• [JOB] Put the item lines from the line with "The image size is (1568, 769)." to the line with "pos(59,299)" into a Markdown table with a Row column for the number and a Line column for the text, both end lines included. Leave out any blank lines.

• [DATASET ENTRIES]
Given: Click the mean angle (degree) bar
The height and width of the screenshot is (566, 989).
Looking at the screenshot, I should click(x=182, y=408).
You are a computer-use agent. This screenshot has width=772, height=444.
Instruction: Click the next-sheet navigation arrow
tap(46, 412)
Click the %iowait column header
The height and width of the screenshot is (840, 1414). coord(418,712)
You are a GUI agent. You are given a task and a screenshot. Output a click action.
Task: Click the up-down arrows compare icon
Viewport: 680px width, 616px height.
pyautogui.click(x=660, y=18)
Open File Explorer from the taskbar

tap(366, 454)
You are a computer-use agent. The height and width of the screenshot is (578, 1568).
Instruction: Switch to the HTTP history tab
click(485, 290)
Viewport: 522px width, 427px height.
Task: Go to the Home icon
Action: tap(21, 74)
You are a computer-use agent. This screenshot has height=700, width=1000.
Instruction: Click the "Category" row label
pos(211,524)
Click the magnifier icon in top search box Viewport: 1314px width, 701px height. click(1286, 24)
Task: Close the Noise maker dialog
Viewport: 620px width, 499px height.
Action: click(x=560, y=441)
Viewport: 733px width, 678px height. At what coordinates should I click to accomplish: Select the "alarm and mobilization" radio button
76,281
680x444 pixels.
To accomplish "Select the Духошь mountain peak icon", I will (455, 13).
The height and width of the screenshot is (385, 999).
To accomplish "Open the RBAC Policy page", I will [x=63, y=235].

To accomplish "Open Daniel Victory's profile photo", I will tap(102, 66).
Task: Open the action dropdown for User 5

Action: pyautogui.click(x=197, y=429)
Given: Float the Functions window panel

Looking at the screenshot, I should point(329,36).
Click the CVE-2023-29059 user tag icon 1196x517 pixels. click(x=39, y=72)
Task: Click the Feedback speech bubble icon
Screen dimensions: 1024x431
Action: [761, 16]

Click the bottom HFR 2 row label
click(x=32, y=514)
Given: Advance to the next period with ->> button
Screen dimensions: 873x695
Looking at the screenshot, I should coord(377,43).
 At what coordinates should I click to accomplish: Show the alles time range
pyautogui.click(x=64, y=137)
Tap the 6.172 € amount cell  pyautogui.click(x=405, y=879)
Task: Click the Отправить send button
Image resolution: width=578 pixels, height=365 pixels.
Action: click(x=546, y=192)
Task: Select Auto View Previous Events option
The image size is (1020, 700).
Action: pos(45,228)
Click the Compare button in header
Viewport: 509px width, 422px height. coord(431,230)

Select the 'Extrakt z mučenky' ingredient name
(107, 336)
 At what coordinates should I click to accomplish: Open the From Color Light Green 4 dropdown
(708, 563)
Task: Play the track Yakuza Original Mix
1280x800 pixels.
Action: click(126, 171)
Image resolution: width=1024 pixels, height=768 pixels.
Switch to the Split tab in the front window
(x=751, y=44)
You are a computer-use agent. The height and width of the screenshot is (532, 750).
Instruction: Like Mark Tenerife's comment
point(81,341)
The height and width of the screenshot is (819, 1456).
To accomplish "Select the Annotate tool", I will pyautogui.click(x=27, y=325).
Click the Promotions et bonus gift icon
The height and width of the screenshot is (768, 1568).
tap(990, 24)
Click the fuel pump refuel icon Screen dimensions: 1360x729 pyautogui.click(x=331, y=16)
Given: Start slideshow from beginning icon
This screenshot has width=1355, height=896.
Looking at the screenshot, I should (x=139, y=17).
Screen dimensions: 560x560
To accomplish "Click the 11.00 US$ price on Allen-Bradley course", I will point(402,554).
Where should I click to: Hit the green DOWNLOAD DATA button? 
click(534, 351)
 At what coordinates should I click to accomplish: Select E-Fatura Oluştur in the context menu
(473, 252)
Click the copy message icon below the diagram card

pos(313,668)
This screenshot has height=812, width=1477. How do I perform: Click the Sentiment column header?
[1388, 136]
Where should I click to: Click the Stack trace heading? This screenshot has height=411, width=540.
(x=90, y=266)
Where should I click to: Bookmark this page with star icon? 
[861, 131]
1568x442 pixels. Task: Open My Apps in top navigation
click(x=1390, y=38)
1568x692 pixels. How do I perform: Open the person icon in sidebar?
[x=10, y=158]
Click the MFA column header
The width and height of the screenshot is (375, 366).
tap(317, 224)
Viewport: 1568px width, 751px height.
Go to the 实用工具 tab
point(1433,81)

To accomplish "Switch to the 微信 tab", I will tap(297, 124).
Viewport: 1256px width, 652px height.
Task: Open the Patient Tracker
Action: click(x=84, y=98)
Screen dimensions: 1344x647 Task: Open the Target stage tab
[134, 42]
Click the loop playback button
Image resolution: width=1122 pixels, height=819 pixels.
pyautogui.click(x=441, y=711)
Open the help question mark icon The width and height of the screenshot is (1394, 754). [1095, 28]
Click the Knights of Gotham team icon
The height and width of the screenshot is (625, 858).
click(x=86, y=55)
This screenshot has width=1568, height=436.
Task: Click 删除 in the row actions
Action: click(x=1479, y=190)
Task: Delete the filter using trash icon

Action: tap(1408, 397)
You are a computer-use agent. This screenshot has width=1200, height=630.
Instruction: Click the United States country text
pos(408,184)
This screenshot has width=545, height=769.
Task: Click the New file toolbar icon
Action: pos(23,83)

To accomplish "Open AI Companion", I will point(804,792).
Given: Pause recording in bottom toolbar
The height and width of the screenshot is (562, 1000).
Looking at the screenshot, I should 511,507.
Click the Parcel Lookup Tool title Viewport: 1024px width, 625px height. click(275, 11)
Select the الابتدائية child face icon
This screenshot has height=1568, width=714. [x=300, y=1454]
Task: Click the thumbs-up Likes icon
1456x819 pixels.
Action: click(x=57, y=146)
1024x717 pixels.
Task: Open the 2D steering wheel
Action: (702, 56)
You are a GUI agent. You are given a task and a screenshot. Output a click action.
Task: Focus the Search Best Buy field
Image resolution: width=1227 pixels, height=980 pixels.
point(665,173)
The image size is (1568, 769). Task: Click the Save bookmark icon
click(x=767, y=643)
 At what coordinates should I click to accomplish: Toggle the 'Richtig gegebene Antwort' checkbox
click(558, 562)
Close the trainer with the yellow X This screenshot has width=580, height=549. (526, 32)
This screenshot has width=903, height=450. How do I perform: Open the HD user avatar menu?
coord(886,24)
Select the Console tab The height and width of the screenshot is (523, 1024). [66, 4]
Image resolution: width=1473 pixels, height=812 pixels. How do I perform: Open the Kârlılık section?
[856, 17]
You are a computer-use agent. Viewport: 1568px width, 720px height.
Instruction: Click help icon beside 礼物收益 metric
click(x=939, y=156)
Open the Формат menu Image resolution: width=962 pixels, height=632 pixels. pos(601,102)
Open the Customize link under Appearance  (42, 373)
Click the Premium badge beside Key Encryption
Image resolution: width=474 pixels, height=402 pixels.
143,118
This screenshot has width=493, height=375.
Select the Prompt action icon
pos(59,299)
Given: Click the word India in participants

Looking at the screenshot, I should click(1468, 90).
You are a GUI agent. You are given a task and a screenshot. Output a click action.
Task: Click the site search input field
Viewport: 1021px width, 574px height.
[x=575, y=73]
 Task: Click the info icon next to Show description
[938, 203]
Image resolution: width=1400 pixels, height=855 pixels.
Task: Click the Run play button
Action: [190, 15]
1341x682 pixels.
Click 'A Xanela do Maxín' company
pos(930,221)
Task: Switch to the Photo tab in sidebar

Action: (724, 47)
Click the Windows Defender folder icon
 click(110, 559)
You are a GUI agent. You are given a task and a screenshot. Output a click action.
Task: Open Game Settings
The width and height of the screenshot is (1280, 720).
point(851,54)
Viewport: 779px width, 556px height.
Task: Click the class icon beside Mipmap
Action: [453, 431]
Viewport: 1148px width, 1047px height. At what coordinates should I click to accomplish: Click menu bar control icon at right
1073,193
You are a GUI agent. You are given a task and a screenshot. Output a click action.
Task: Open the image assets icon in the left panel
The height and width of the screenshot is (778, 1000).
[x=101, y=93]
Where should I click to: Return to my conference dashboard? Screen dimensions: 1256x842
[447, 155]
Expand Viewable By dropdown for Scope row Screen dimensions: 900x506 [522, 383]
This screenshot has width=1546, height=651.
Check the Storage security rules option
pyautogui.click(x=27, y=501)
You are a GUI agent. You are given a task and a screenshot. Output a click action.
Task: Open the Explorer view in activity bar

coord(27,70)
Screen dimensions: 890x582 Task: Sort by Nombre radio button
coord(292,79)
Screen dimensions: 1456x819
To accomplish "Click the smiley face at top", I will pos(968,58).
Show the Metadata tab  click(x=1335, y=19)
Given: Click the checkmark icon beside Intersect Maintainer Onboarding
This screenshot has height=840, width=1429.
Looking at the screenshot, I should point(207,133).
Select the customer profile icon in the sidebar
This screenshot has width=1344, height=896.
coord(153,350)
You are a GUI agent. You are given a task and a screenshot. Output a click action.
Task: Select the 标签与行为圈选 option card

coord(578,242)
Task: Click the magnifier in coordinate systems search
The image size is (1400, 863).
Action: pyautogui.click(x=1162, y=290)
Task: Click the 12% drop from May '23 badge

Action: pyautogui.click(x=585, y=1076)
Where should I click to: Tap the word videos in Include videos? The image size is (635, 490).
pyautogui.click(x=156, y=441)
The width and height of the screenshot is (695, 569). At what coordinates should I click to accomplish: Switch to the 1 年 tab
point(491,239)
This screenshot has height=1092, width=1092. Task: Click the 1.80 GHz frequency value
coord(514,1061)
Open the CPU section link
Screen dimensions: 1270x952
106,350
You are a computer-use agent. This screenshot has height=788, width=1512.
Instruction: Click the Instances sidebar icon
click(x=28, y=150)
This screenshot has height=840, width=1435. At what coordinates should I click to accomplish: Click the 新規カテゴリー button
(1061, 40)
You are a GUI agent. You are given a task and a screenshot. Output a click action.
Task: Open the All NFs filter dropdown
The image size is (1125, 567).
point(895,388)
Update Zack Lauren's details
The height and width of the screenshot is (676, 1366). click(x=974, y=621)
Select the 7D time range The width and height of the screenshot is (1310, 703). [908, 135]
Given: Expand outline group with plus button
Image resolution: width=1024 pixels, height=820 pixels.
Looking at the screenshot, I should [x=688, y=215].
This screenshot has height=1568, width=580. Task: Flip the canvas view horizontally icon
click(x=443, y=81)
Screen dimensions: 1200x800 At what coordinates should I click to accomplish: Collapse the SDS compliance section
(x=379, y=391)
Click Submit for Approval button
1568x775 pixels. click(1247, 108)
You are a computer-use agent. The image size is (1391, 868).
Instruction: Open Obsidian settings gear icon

• [RESPONSE FOR THIS EXERCISE]
| Row | Line |
|---|---|
| 1 | The image size is (1568, 769). Task: Click the Save bookmark icon |
| 2 | click(x=767, y=643) |
| 3 |  At what coordinates should I click to accomplish: Toggle the 'Richtig gegebene Antwort' checkbox |
| 4 | click(558, 562) |
| 5 | Close the trainer with the yellow X This screenshot has width=580, height=549. (526, 32) |
| 6 | This screenshot has width=903, height=450. How do I perform: Open the HD user avatar menu? |
| 7 | coord(886,24) |
| 8 | Select the Console tab The height and width of the screenshot is (523, 1024). [66, 4] |
| 9 | Image resolution: width=1473 pixels, height=812 pixels. How do I perform: Open the Kârlılık section? |
| 10 | [856, 17] |
| 11 | You are a computer-use agent. Viewport: 1568px width, 720px height. |
| 12 | Instruction: Click help icon beside 礼物收益 metric |
| 13 | click(x=939, y=156) |
| 14 | Open the Формат menu Image resolution: width=962 pixels, height=632 pixels. pos(601,102) |
| 15 | Open the Customize link under Appearance  (42, 373) |
| 16 | Click the Premium badge beside Key Encryption |
| 17 | Image resolution: width=474 pixels, height=402 pixels. |
| 18 | 143,118 |
| 19 | This screenshot has width=493, height=375. |
| 20 | Select the Prompt action icon |
| 21 | pos(59,299) |